**What you will do:** Write out each line of the entries below that holds the word "agent".
[[ Data supplied open ]]
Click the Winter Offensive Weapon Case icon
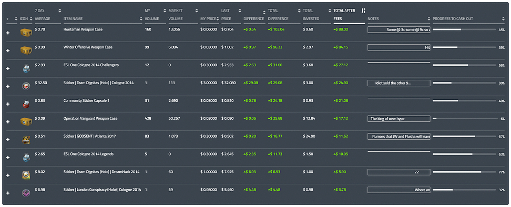The image size is (511, 207). (26, 50)
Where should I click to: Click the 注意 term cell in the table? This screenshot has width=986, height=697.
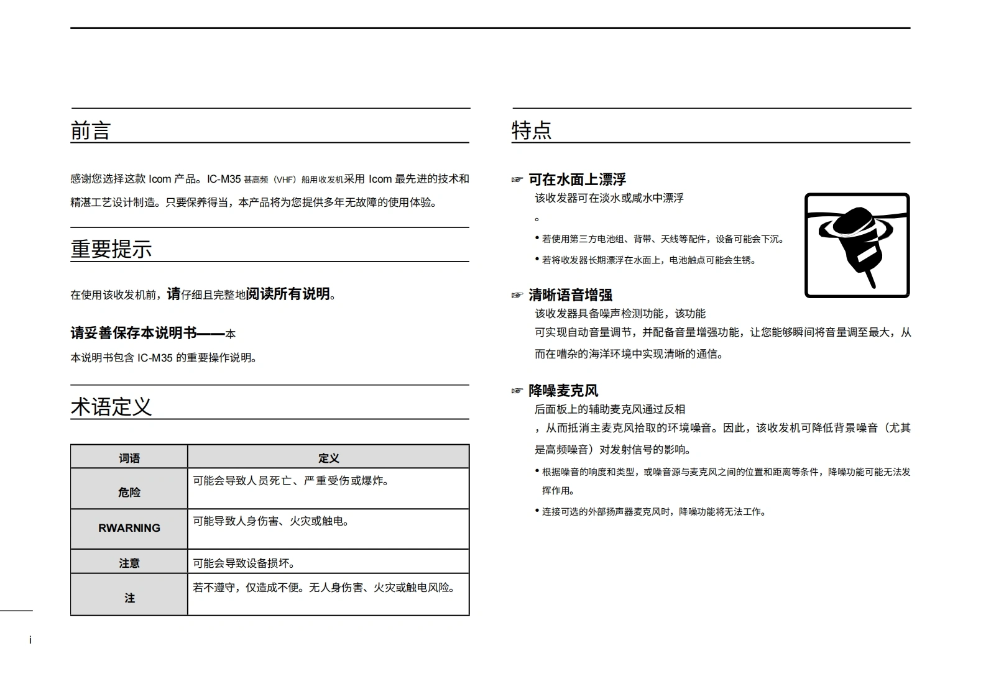click(x=129, y=563)
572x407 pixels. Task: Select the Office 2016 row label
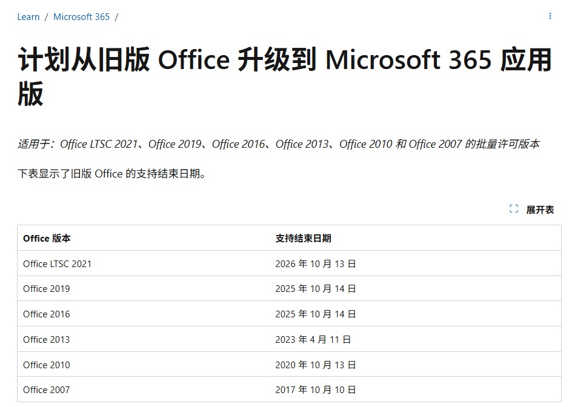click(47, 314)
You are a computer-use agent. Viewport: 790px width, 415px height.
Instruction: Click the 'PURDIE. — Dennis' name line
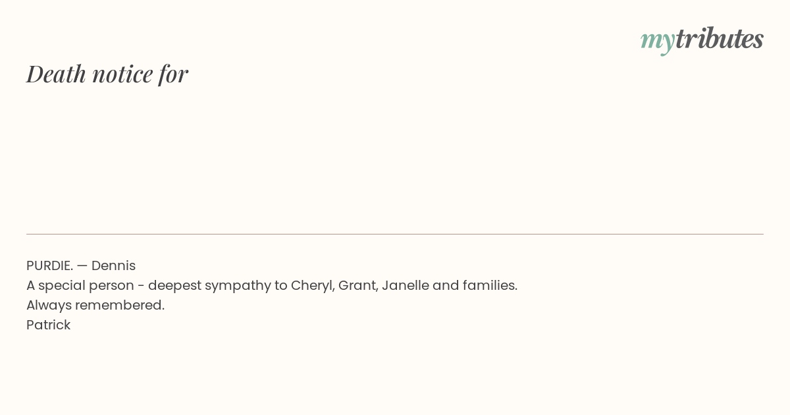(81, 265)
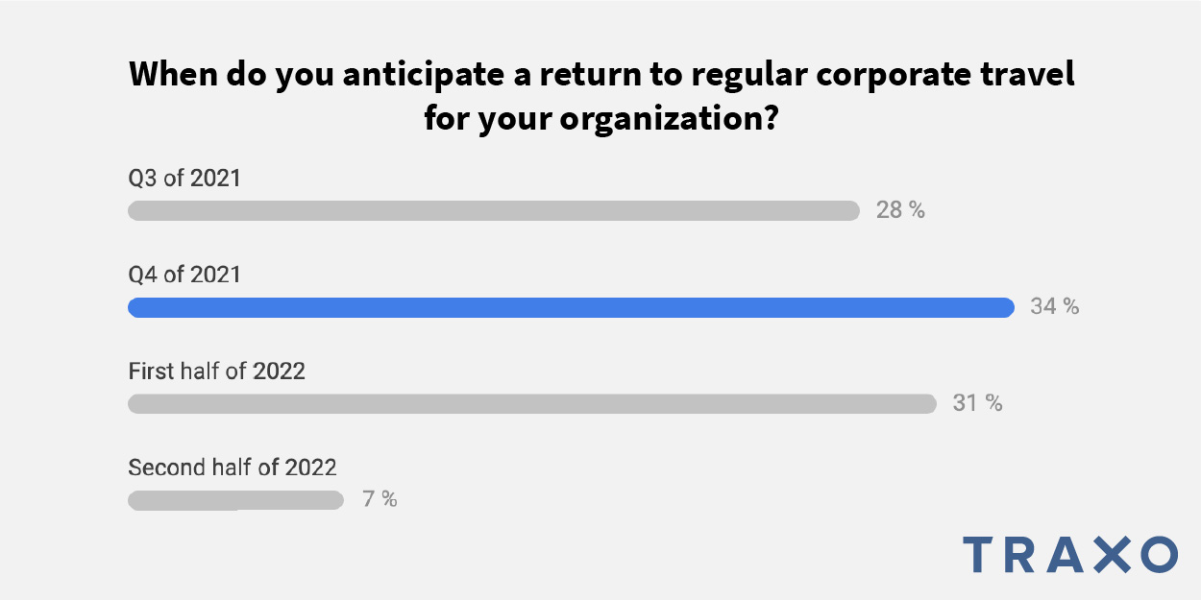Click the word 'organization?' in title
Image resolution: width=1201 pixels, height=600 pixels.
pos(669,121)

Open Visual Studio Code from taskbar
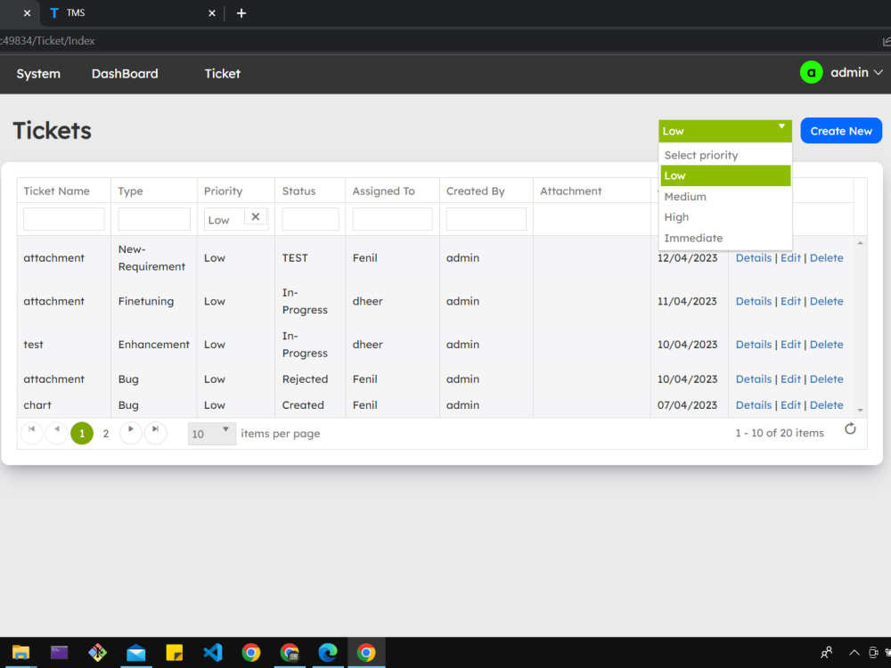coord(213,652)
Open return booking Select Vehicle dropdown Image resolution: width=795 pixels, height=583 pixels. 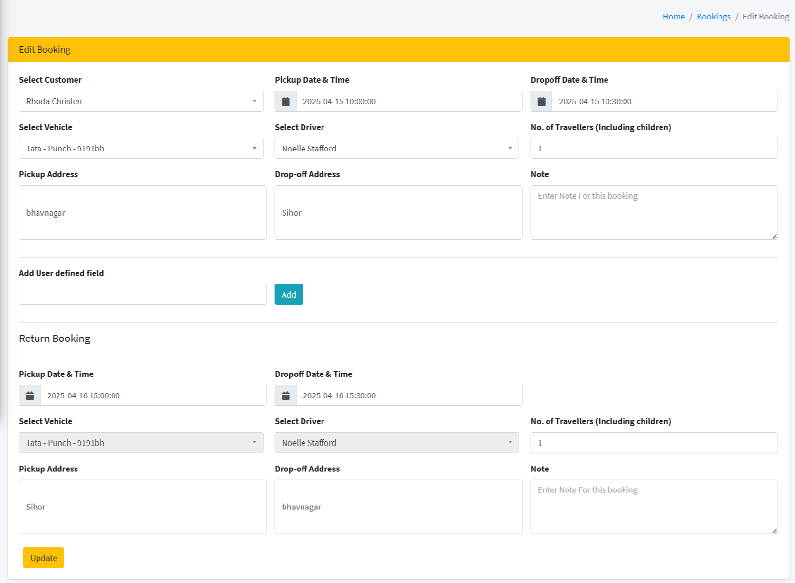pos(141,443)
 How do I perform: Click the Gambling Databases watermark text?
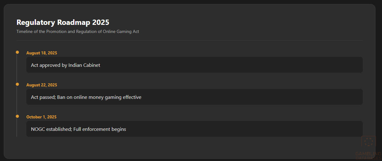coord(368,155)
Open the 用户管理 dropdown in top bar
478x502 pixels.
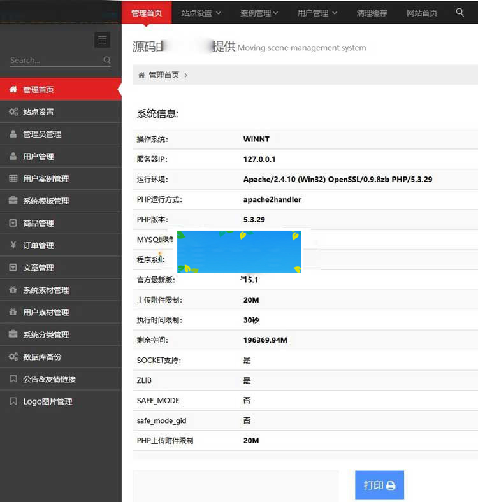(317, 13)
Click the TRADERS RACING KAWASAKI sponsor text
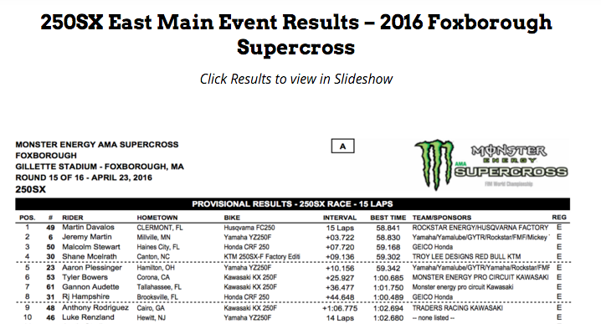The height and width of the screenshot is (324, 601). pyautogui.click(x=457, y=308)
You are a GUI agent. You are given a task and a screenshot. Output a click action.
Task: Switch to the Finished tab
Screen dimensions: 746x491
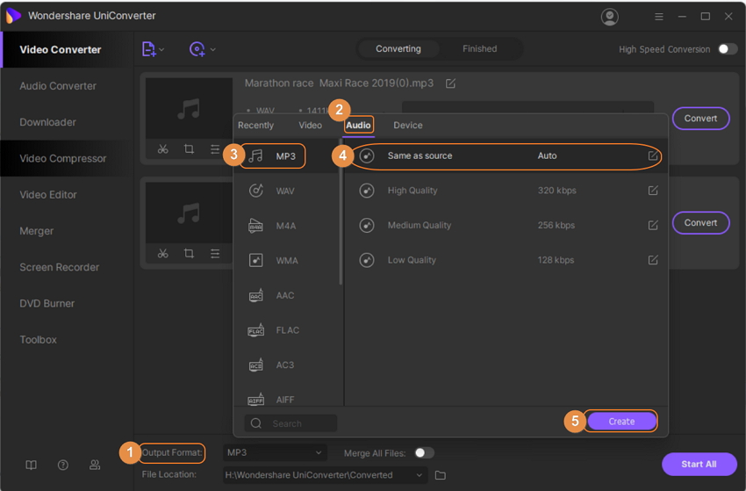coord(479,49)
[[ Data supplied closed ]]
**Answer to this problem:**
You are a computer-use agent. Viewport: 790px width, 415px height.
You are a GUI agent. You are given a task and a screenshot. Output a click action.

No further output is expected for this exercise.